[Task details] An exact copy of every line from the one holding "Derek (215, 24)" to the end of the entries below is required; leave the pictures out.

[Data provided]
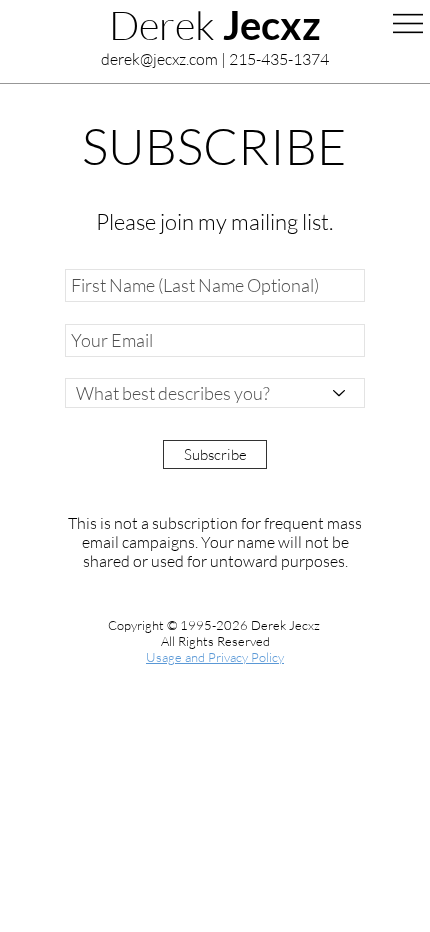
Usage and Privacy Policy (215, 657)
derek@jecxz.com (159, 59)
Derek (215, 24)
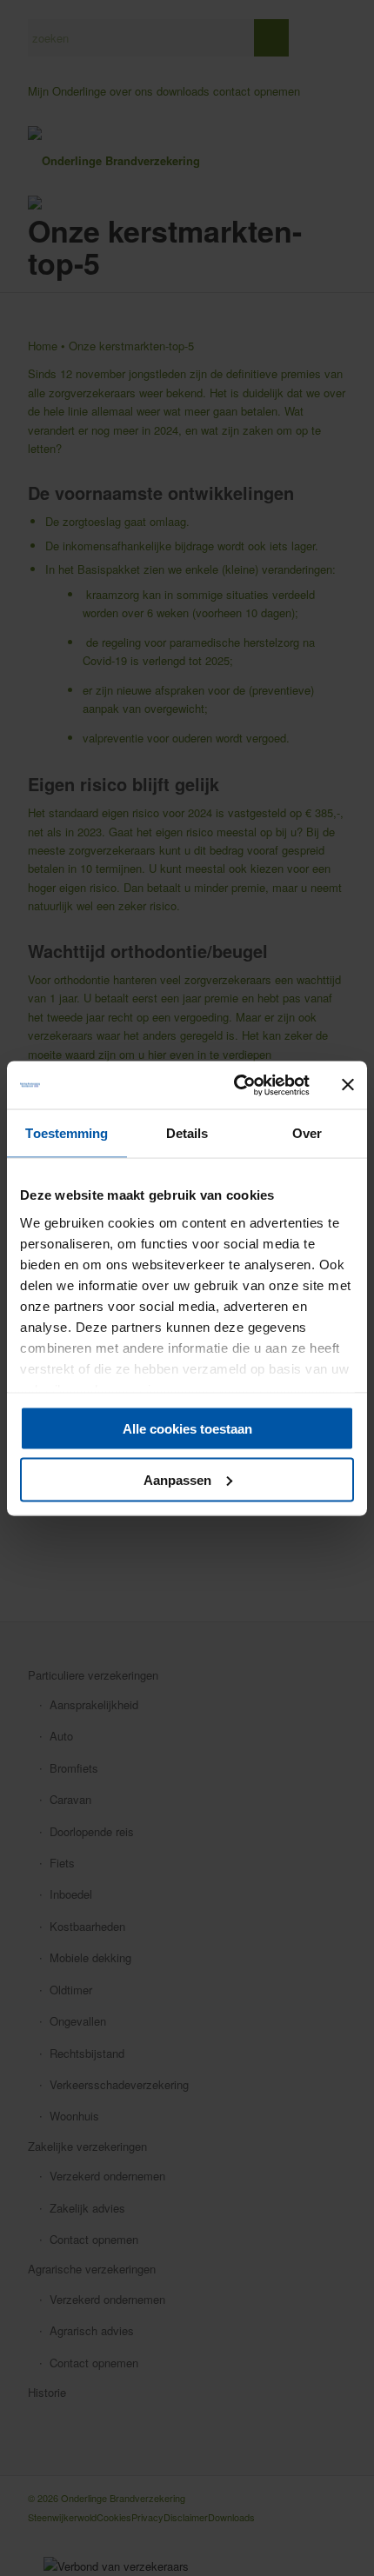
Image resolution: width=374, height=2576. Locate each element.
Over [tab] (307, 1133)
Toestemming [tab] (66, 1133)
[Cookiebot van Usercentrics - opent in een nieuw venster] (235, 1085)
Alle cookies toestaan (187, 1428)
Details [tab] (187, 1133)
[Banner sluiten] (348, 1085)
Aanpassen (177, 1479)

[Task output]
Derek (215, 24)
Image resolution: width=374, height=2576. Locate each element.
Over [tab] (307, 1133)
Toestemming [tab] (66, 1133)
[Cookiebot van Usercentrics - opent in een nieuw venster] (235, 1085)
Alle cookies toestaan (187, 1428)
Details [tab] (187, 1133)
[Banner sluiten] (348, 1085)
Aanpassen (177, 1479)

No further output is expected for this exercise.